The Trial (Young Vic)

I am familiar with Kafka’s novel about the mysterious Josef K and his unexplained arrest, with a claustrophobic series of locations and larger than life characters populating this piece of absurdist fiction.  Theatrical adaptations have been problematic, notably the production by Steven Berkoff back in the 1970s (which did get a sense of both the absurd and the ever diminishing sets).

Fast-forward to 2015 and this new adaptation by Nick Gill, directed by Richard Jones, and I really don’t know what to make of it.  Once you are admitted into the Young Vic’s auditorium, as an audience member you sit in the reconfigured stalls in a jury bench setting on either side of the stage, which is initially presented as a large red box with a keyhole in the top, lifting once the show starts to display a travelator on which cast members walk, kneel, thrash around, etc.

Locations do not feel small or cramped in any way, and are restricted to K’s flat (and his neighbour Rosa’s), K’s place of work at the bank, lawyer Miss Grace’s house, and various areas of the court.  There are doubling up on characters (with Kate O’Flynn convincing across six roles), but really the stand-out performance is that of Rory Kinnear as Josef K who must be absolutely exhausted by a two-hour piece where he is never off-stage and has to work both physically and mentally hard throughout, due to Gill’s decision to put K’s interior monologues in a weird broken Pigdin kind of English, largely fixated on matters of sexual problems and (false?) memories from the past.

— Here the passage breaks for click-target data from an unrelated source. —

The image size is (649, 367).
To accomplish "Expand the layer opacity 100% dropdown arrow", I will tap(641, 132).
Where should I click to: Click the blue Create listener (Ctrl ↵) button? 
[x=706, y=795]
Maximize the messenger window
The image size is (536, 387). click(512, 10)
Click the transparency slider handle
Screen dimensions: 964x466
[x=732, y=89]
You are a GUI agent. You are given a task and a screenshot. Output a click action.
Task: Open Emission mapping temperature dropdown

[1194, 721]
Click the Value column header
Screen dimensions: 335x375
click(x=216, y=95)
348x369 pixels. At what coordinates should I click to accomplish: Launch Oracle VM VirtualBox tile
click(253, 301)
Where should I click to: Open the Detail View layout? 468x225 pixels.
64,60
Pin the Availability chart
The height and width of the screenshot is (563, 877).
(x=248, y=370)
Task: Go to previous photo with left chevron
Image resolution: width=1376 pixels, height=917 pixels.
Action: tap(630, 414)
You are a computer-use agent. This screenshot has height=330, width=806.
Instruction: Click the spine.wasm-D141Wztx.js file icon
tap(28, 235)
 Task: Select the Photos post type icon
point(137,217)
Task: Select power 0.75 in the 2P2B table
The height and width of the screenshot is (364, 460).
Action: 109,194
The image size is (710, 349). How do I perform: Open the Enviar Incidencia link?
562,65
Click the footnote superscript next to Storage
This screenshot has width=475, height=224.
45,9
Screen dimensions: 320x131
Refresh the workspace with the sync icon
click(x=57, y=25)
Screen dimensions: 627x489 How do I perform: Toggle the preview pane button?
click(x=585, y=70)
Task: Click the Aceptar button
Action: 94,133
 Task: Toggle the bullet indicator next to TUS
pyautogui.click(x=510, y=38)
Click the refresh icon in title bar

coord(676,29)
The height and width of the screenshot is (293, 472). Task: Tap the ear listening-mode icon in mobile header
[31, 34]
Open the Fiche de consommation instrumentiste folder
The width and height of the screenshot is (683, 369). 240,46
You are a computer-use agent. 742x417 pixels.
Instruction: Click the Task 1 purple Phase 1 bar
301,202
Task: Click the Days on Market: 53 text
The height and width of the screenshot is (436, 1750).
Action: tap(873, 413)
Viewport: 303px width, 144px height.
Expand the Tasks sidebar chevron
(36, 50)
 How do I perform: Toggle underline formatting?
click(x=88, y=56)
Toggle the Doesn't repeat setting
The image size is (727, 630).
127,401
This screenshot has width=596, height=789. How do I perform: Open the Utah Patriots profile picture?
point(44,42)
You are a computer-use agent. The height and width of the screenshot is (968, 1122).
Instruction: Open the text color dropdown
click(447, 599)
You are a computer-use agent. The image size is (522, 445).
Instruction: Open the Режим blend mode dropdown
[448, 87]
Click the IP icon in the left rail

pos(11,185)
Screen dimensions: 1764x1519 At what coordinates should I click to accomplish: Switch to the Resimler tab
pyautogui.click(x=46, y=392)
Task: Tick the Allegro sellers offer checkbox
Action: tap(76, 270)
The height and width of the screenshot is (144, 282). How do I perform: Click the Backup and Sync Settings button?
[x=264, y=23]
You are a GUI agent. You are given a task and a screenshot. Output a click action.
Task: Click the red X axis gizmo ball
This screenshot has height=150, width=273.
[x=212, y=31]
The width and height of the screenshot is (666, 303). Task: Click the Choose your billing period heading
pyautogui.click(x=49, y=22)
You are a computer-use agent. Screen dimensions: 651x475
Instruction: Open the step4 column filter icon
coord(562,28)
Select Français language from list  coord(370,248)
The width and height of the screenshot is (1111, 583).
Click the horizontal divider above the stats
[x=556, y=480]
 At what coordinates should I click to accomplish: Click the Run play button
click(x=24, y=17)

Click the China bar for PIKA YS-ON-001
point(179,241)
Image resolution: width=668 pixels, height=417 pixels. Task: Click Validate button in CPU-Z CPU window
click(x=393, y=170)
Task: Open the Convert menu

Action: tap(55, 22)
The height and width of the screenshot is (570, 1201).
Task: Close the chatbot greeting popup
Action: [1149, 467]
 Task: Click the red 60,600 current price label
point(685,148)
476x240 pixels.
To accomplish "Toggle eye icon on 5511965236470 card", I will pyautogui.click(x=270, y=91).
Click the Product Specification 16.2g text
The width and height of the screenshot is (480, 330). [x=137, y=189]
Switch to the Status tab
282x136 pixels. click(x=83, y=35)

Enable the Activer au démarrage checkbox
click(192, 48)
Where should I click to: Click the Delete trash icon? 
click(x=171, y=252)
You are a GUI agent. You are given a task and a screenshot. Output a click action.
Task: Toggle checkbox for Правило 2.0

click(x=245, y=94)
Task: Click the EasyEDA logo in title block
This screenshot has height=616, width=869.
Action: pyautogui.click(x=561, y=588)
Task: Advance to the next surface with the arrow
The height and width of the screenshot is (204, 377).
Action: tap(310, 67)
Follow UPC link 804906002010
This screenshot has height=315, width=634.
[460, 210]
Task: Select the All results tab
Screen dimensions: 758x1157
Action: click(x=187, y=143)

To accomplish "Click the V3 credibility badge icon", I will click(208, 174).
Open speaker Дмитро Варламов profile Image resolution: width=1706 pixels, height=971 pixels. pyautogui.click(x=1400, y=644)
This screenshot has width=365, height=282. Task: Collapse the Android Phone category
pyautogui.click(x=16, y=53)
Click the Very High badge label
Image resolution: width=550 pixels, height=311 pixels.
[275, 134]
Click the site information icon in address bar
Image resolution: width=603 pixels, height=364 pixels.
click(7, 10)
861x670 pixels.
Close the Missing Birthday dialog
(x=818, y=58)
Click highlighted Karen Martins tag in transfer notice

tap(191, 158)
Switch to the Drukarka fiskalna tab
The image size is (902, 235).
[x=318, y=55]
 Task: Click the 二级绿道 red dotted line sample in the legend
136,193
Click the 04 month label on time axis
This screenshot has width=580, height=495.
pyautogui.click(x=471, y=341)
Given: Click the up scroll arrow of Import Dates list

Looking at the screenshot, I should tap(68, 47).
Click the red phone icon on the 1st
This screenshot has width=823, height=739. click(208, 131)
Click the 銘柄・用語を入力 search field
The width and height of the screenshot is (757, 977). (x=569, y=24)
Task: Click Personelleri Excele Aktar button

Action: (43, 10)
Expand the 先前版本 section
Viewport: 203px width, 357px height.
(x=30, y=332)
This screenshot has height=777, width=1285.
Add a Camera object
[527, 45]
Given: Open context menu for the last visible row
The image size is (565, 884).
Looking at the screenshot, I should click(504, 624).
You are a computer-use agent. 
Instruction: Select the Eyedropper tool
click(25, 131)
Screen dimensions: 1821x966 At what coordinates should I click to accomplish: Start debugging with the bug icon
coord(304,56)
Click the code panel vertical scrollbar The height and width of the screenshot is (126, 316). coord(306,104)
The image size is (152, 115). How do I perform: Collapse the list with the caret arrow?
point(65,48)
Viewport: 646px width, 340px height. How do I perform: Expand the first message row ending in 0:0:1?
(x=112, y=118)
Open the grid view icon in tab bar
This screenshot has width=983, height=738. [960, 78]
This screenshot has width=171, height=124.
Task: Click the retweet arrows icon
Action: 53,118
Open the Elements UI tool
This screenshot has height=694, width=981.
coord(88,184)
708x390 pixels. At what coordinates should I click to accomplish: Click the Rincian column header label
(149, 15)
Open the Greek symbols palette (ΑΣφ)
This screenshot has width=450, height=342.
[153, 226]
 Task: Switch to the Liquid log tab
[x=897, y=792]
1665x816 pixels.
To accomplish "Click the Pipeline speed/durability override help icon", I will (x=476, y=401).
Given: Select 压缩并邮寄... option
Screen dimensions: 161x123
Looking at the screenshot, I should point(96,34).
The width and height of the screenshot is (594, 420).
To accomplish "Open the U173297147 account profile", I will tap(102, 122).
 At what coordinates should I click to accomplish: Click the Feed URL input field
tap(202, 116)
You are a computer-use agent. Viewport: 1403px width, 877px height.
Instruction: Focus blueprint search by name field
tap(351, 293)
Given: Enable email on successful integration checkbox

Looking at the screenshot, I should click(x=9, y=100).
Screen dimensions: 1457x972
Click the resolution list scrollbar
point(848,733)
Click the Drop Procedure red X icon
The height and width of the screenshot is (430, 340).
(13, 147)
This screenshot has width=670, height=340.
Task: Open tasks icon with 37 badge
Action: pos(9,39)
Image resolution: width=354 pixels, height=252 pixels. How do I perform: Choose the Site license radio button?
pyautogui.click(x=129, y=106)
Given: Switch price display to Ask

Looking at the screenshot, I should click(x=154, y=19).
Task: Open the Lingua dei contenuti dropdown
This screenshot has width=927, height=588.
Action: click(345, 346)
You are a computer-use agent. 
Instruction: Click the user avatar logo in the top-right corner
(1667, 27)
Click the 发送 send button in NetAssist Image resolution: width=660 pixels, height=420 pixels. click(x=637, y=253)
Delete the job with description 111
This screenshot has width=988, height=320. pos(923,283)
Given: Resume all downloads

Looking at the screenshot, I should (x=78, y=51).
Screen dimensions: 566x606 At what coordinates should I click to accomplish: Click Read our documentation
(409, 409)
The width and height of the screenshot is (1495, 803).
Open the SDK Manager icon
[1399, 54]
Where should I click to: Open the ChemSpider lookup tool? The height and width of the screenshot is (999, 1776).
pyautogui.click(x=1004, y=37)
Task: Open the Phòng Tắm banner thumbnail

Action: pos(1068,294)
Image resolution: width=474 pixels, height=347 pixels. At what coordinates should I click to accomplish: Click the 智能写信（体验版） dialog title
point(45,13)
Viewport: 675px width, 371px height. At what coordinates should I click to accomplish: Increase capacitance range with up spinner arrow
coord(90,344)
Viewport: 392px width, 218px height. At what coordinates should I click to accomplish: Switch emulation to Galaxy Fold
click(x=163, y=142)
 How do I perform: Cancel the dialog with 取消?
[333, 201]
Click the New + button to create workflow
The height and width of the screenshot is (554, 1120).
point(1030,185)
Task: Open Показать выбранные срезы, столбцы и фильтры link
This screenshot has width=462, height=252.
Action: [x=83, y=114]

This aside, and some good supporting performances (Sian Thomas as Mrs Grace/Doctor, Richard Cant as Male Guard/Assistant/Tudor), I wasn’t sold on the changes that had been made to the original text – why change the portrait painter to a disco dancing tattooist?  That set, too, although intriguing at the start, wasn’t fully utilised, although having a moving walkway helping characters along (and holding them back) is fun.